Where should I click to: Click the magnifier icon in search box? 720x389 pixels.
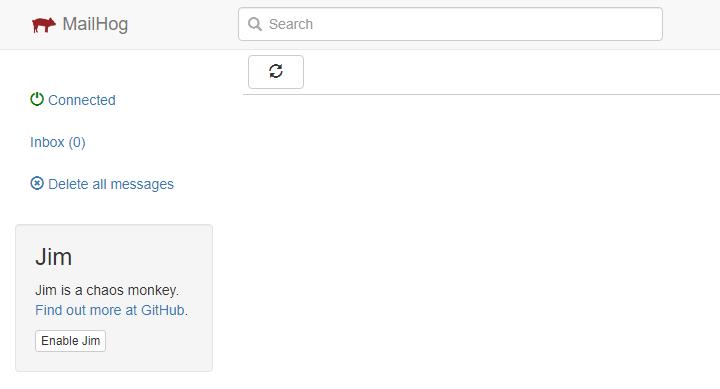tap(255, 24)

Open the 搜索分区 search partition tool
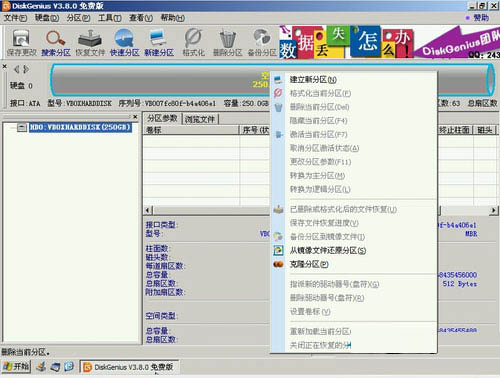(56, 42)
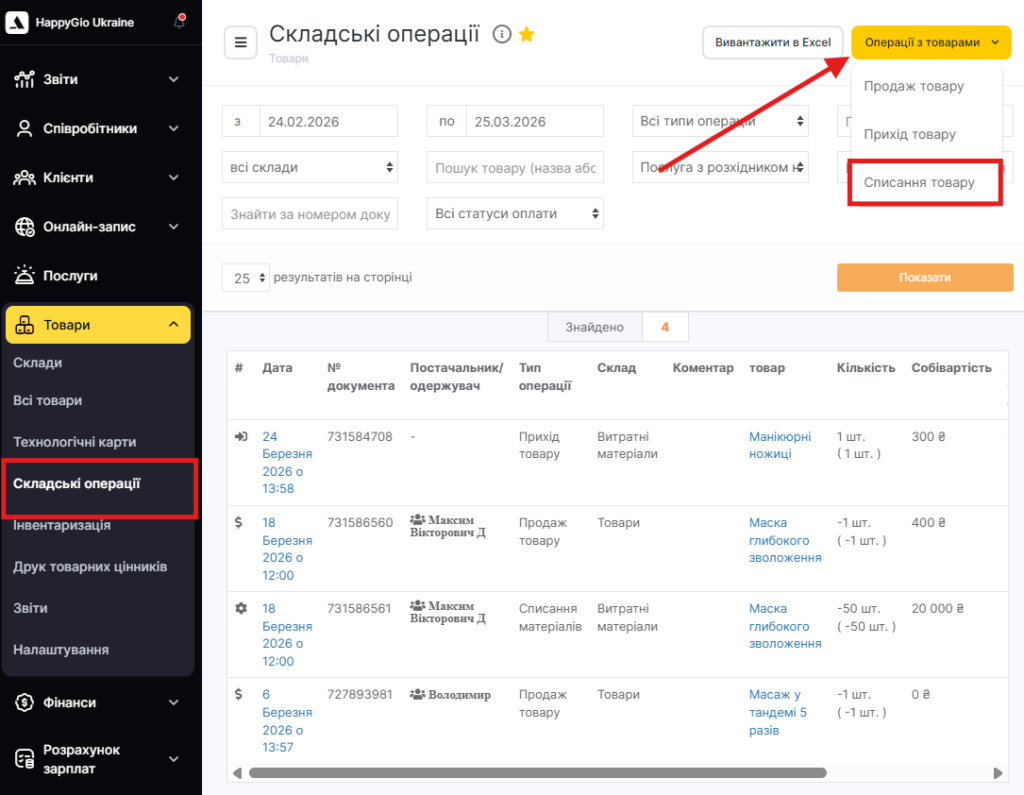
Task: Change results per page selector
Action: click(246, 278)
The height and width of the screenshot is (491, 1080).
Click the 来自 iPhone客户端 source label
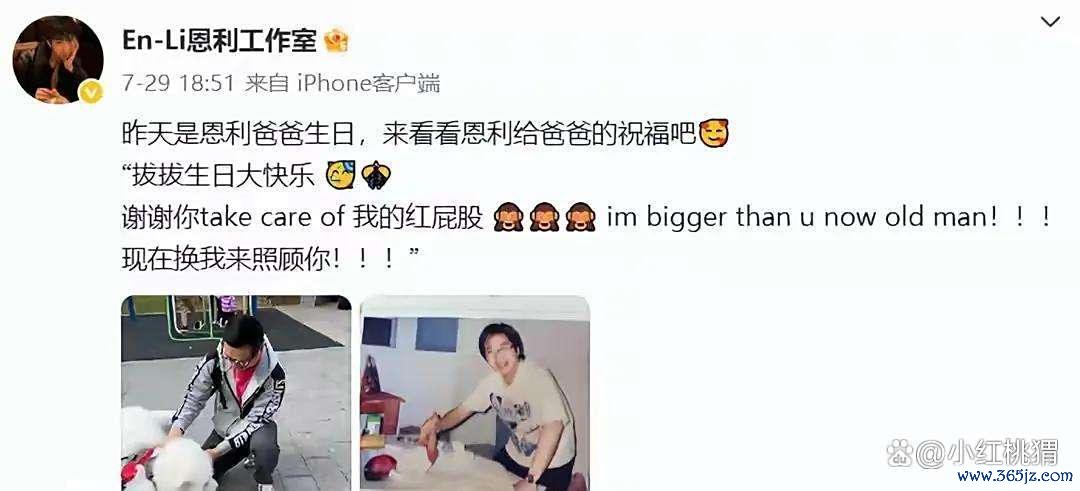point(342,84)
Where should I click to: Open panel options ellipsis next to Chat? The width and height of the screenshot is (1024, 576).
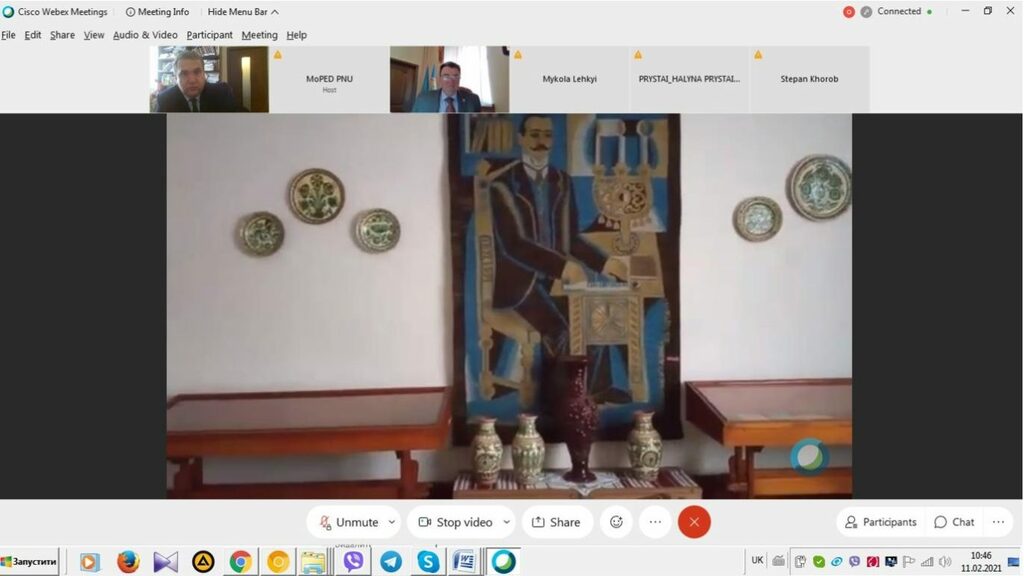pos(998,522)
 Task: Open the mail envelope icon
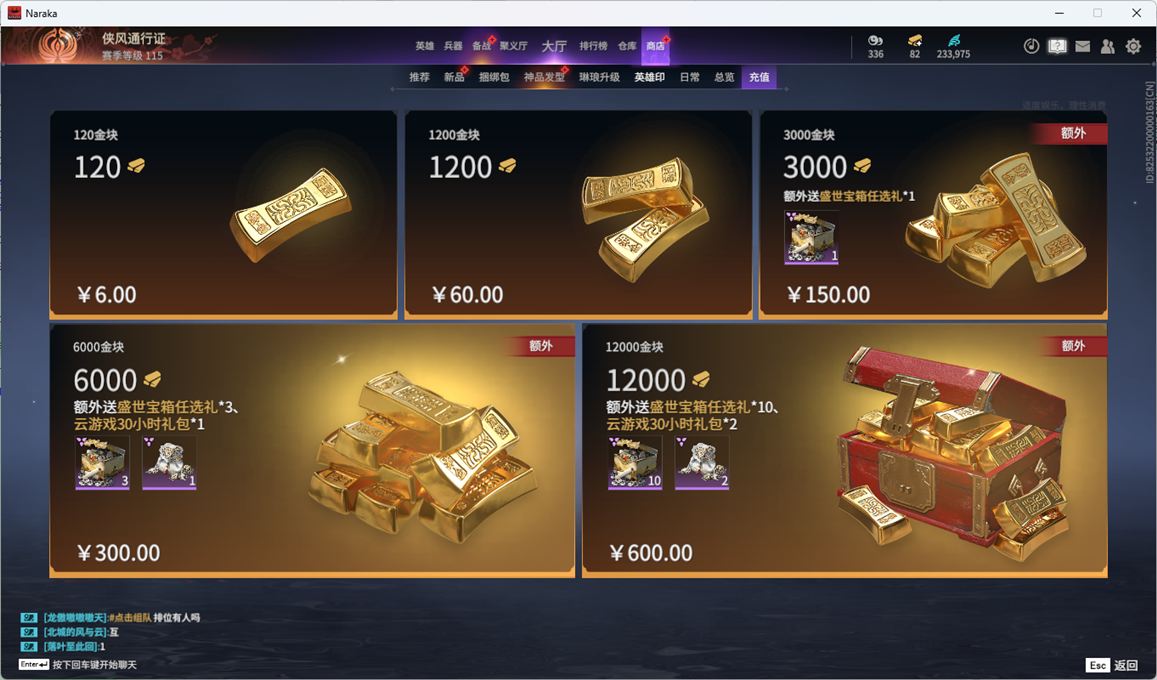[x=1082, y=46]
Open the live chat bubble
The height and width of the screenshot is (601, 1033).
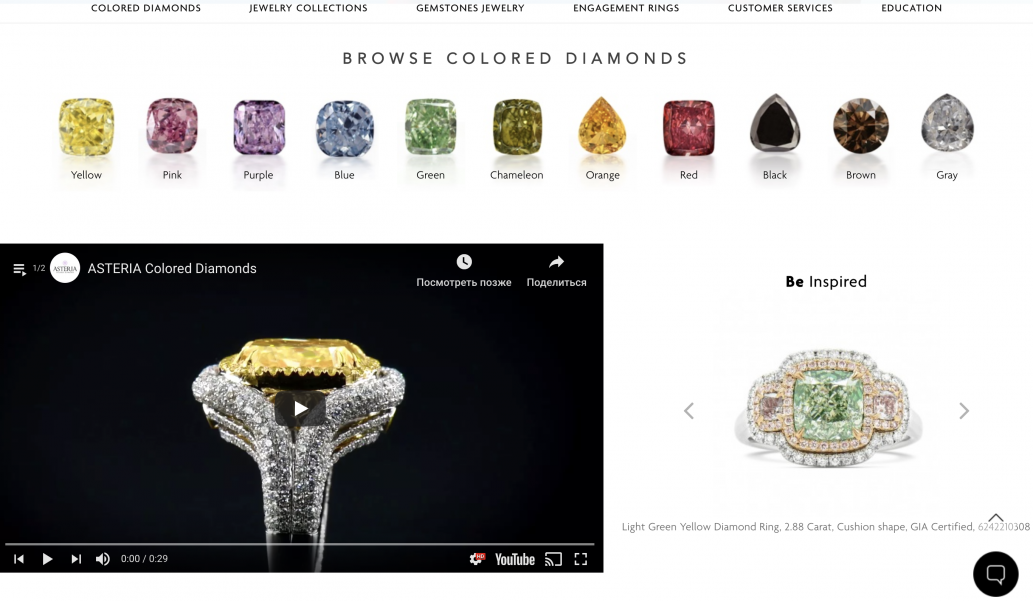[x=995, y=574]
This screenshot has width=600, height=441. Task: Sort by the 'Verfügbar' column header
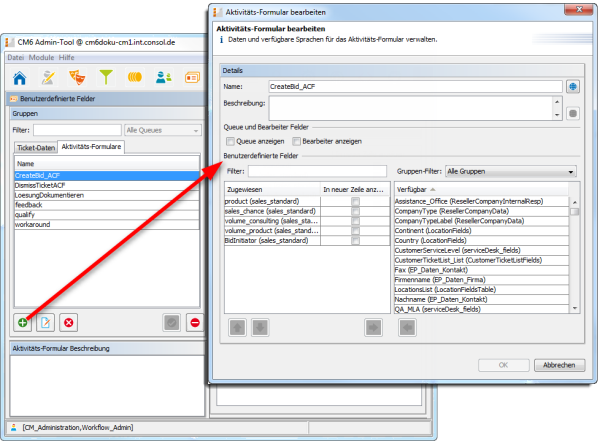[x=480, y=188]
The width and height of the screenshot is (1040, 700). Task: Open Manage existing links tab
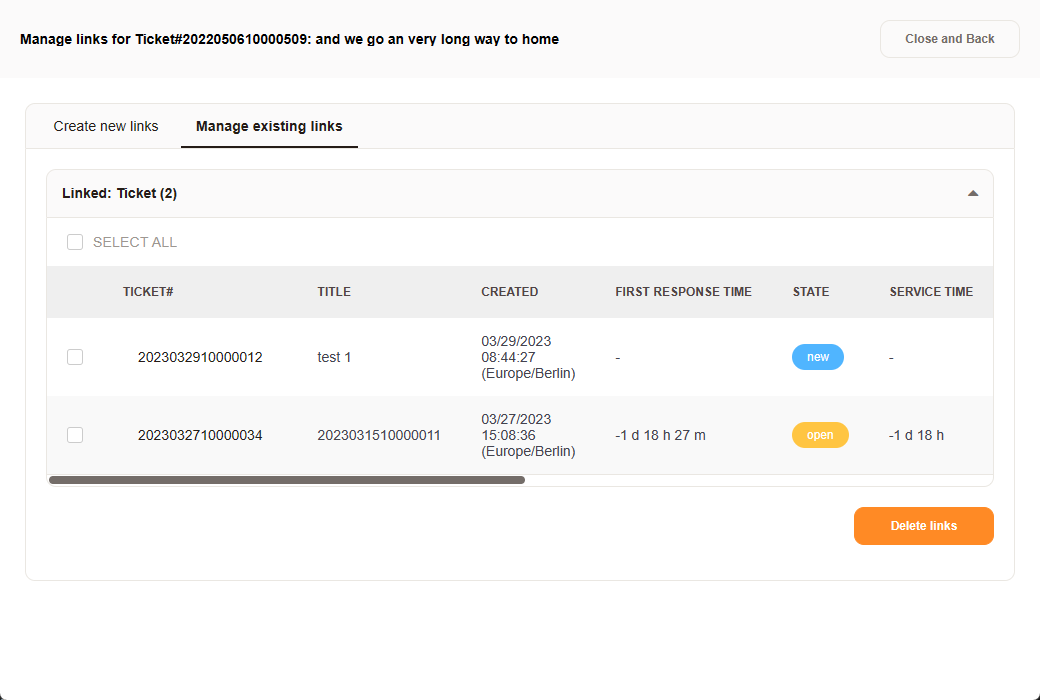coord(269,126)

◇ ◇ ◇ ◇ ◇

A faithful, picture-free copy of the material is what this task asks for.

Where should I click to: Click the magnifier icon in search box? 720x389 pixels.
tap(255, 24)

Open the 搜索分区 search partition tool
(56, 42)
Task: Change results per page selector
Action: click(246, 278)
The height and width of the screenshot is (491, 1080).
Click the 来自 iPhone客户端 source label
point(342,84)
Where should I click to: Open panel options ellipsis next to Chat? The width and height of the screenshot is (1024, 576).
pos(998,522)
 Task: Open the mail envelope icon
[x=1082, y=46]
Open the live chat bubble
The height and width of the screenshot is (601, 1033).
[x=995, y=574]
This screenshot has width=600, height=441. Task: Sort by the 'Verfügbar' column header
[x=480, y=188]
The width and height of the screenshot is (1040, 700). Task: Open Manage existing links tab
coord(269,126)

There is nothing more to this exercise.